連続で突き出される木棒を木刀で弾き、時には体を翻してかわす。隙のない連続攻撃は、全く反撃の機会を与えてくれない。相手との体の位置を入れ替え、何とか押し込まれないようとするが、効果はほとんど表れない。それでも、劣勢に苦心する中でも一つ、勝ちに繋がるヒント…というべきなのだろうか、これは。
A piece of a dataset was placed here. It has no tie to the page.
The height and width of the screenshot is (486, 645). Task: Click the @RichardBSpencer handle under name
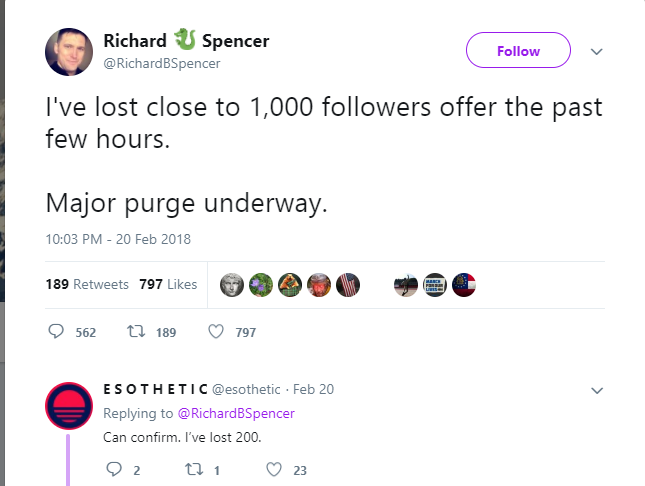coord(162,63)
ともかく、俺にとっては助かる点を見つけた。

 

それは、まあ当然の事ではあるのだが、相手が手加減しているという事だ。それも特に、ステイタスでいえば力に関してはかなりフィンは抑えていると思われる。当たり前だ。フィンがパワー全開で攻撃すれば俺は死ぬどころか体が潰れてしまうかもしれない。

 

そんな俺のためを思ってのフィンの手心だが…、それを逆手にとってしまおう。

 

 

 

 

 

 

 

 

強い。戦いながら、目の前の少年を見てフィンは思う。

ステイタスの問題ではない。むしろステイタスだけなら、この少年は全冒険者の中で最低値なのだ。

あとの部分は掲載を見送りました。